I saw something yesterday that said, “Write your own story”. How can those 4 words evoke so much inside of me? About an hour before reading those words, I discovered something I wrote when I was in the middle of my darkest year (2017). I had lost my dog, my grandfather, my uncle and my grandmother, all within a few months. I then asked my husband for a divorce. I was spiraling, but maintaining (it was only from having support from those around me). What I wrote on the pages of my journal was why it was so important for me to write my own story.
I sat down and free-wrote what I was feeling. What I wasn’t willing to accept or give-up through this dark time.
“Feeling invisible in my most important relationship has reflected in my work. I want a platform for broken women to scream, cry, laugh, heal, fight and win. It heals both of us. It makes us both vulnerable and open to really feeling what we are too scared to face. Then, it allows us to push through it and start to heal.
Non-negotiable for me is doing this solely for money. If I ever get to that point then I will find another path. I want women to get all of me so that they can give all of themselves. In order for my soul to be completely happy, I have to give back. I’m not okay being one to constantly take. I want to be the one to refuel a person’s passion and growth.
I’ve always loved to serve and support others. But, I’m trying to work more on not letting that consume me. I want to serve and support myself and my needs and desires. I can’t give to others if I’m not giving to myself.

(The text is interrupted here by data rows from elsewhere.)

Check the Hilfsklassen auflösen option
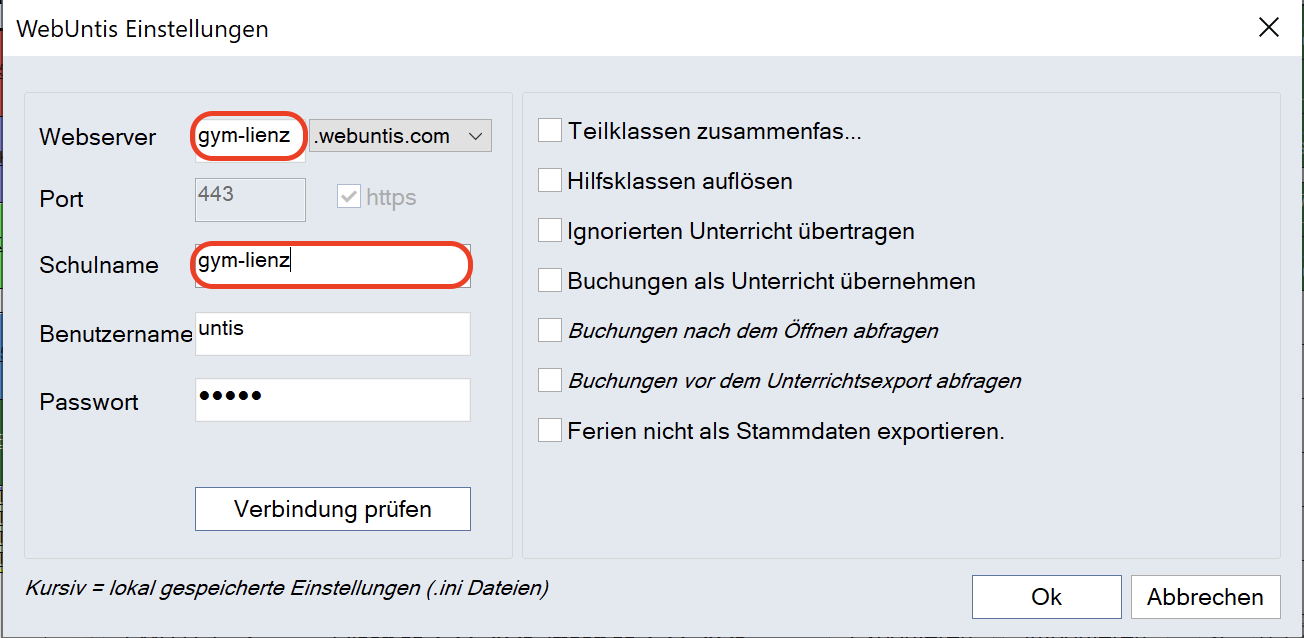 550,181
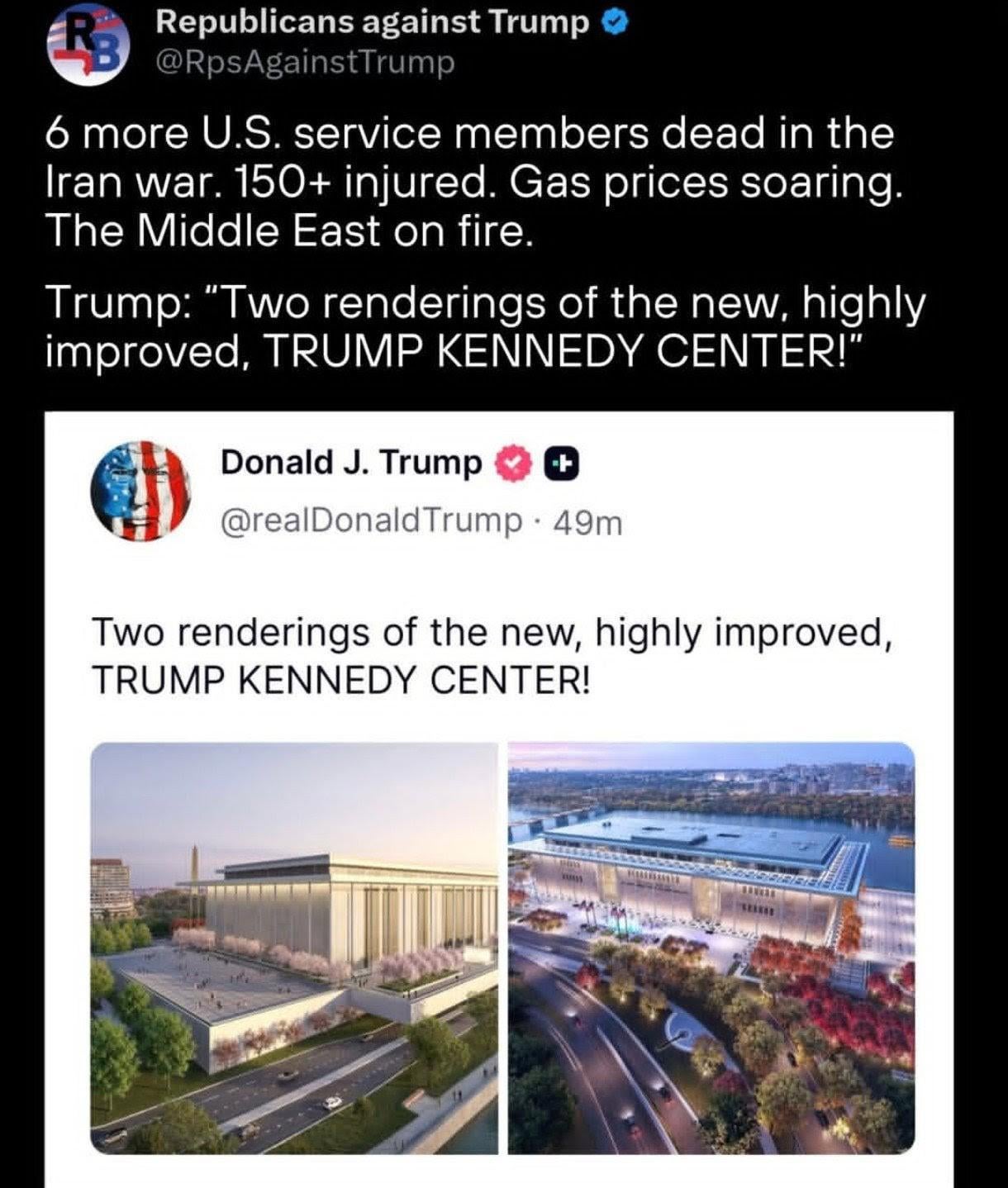
Task: Click the white car in left rendering
Action: (333, 1102)
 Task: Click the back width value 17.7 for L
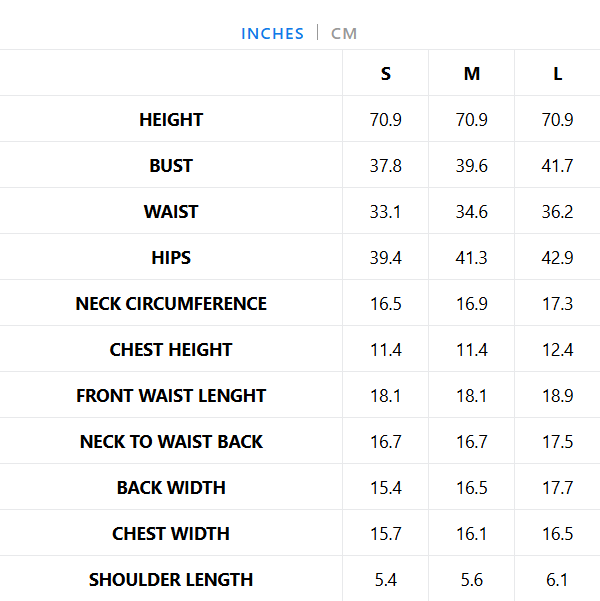tap(558, 488)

If I couldn’t show anyone my work, I would continue to do exactly what I’m doing. This isn’t about me. Who cares if I’m not being seen, as long as she is.”
I really used to believe that my work was at it’s best when I was in the midst of my darkest. What I discovered, when I came out of all of that, was that it is at it’s best when I just stop and listen. This work has so little to do about me and so much to do with the women I photograph. It’s incredible that by telling YOUR story, I re-write my own. It’s incredible that you’ve let me into your darkest corners and allowed me to shine some light on them. It’s incredible that by doing just that, you’ve also pulled me from my cavernous hole.

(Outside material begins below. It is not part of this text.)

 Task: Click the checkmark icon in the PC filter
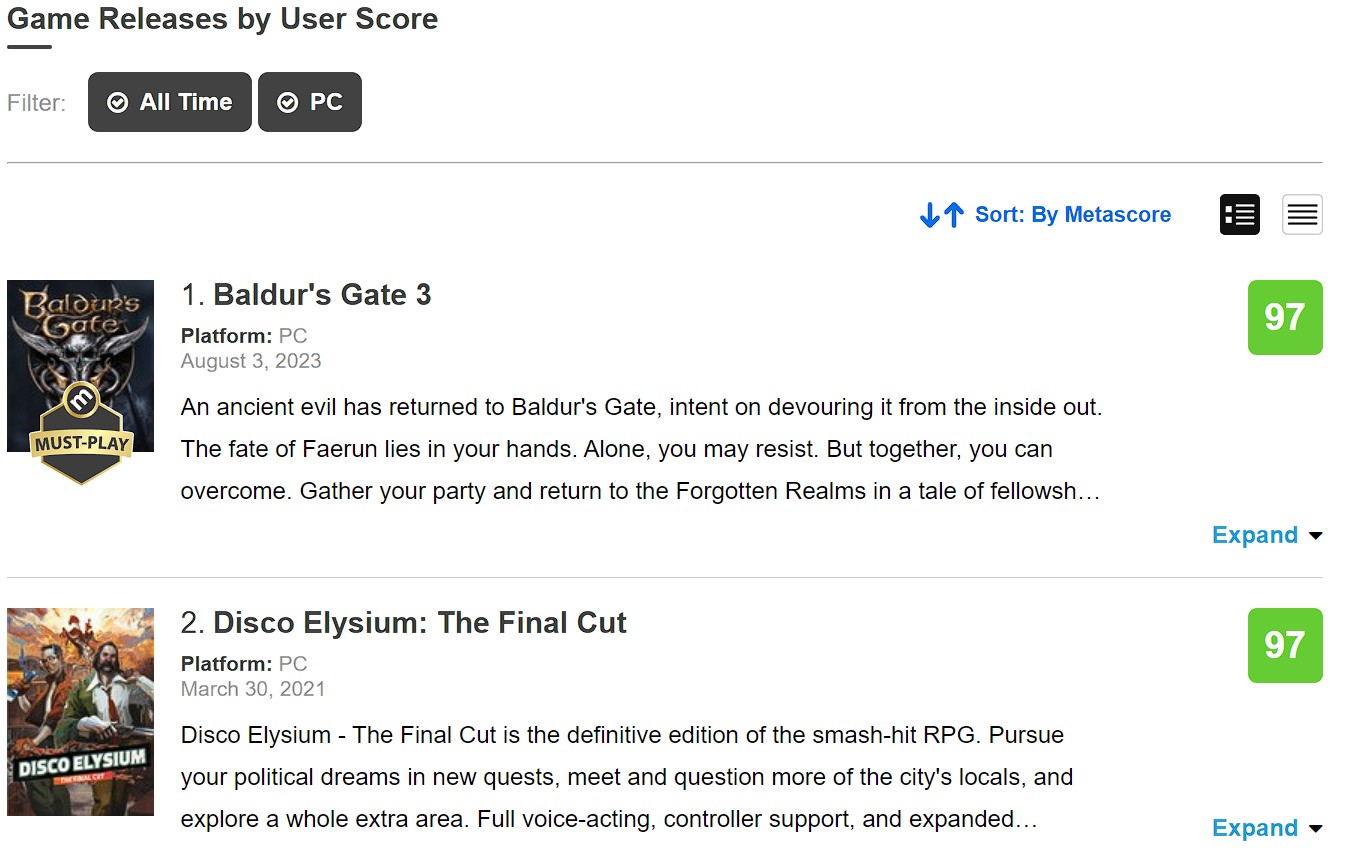pos(287,103)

Hannah Gadsby put it’s so beautifully in her Netflix special, Nanette. She talks about how there is this lie that artists need to live in their depression to create meaningful art. How it’s actually important that we get out of that headspace and get help if we need it. I used to make excuses of not wanting to improve my life or mental state because I truly thought that’s what was pushing my boudoir work. I told several friends, “I’m just so afraid that my work is going to be affected negatively when I work on my happiness.” How sad is that concept.
Thank you to all of the women who have allowed me to photograph you at your most vulnerable. Thank you for showing me that I can be happy and still create beautiful and meaningful art with you. Thank you for letting me tell your story over the last few years so that I could write my own.